Lines before the one containing "In Stock Discount Flooring (262, 155)" in the records below are to be left out; that line and all after it, through the end, are to be retyped exactly.

* **LISTED RECORDS**:
######

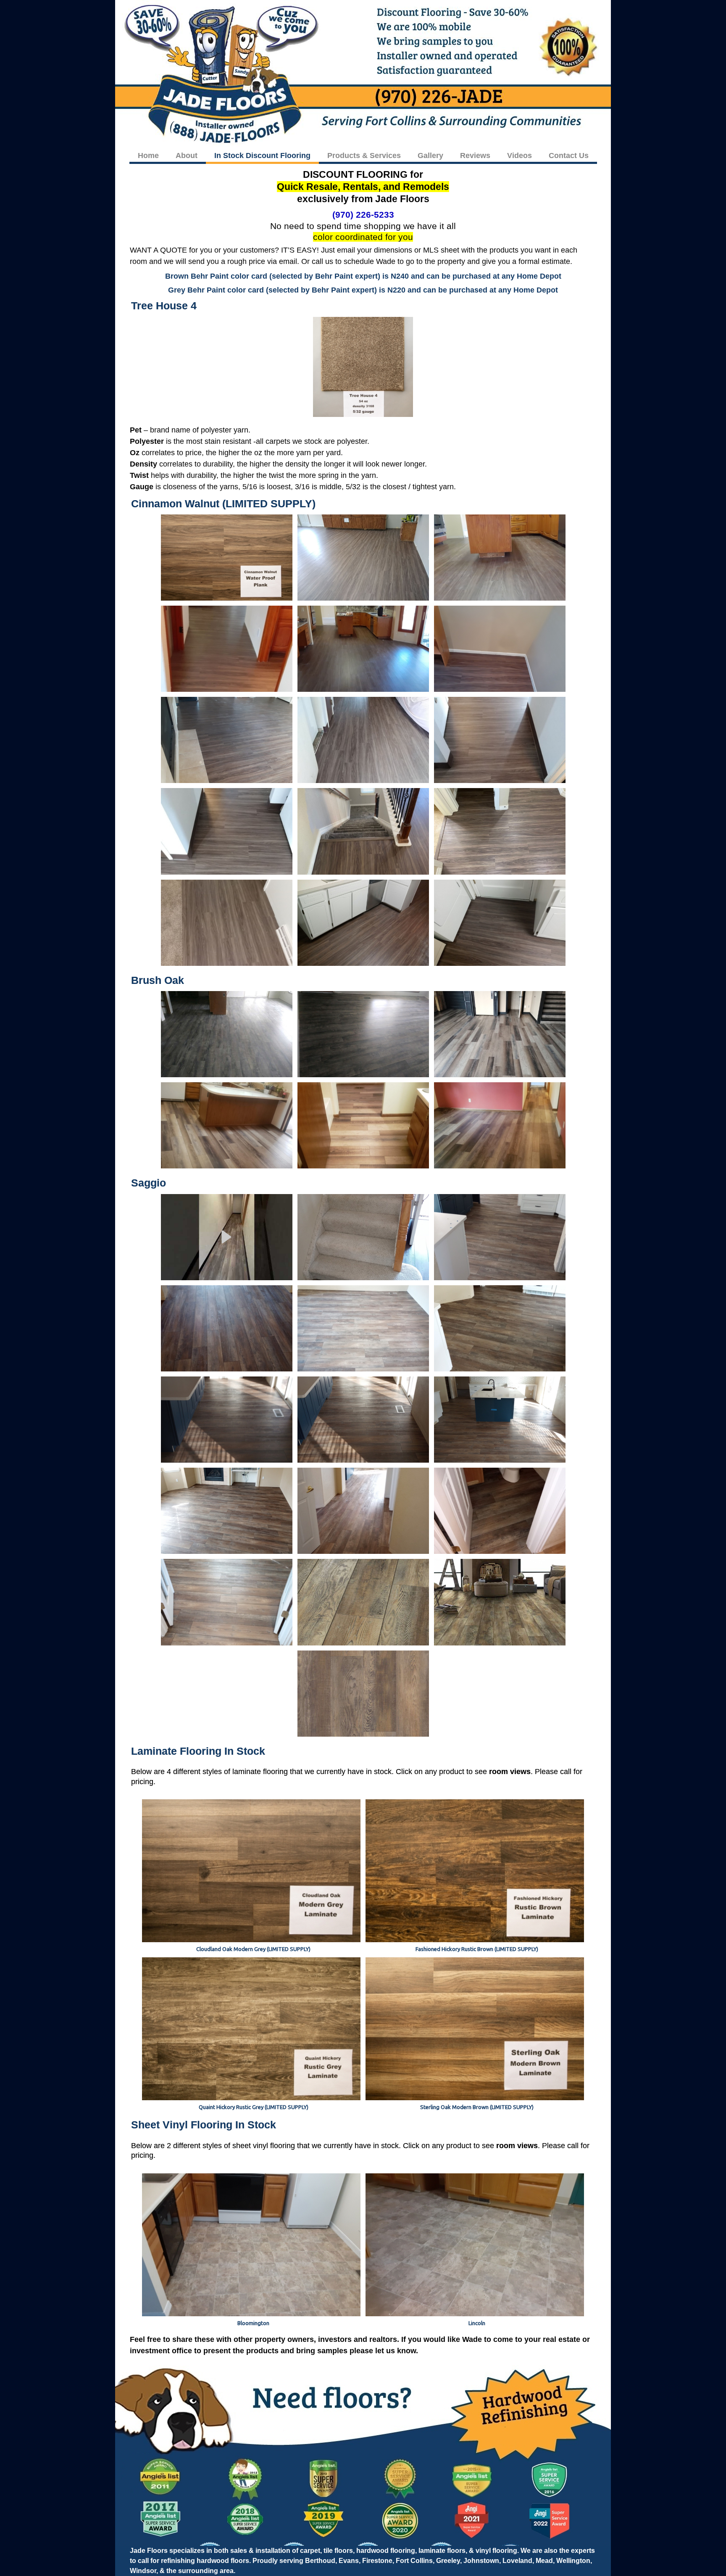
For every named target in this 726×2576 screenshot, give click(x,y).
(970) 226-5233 (363, 214)
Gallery (430, 155)
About (186, 155)
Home (148, 155)
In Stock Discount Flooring (262, 155)
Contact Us (569, 155)
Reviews (475, 155)
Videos (519, 155)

######

* **RESPONSE AREA**:
In Stock Discount Flooring (262, 155)
Contact Us (569, 155)
Reviews (475, 155)
Videos (519, 155)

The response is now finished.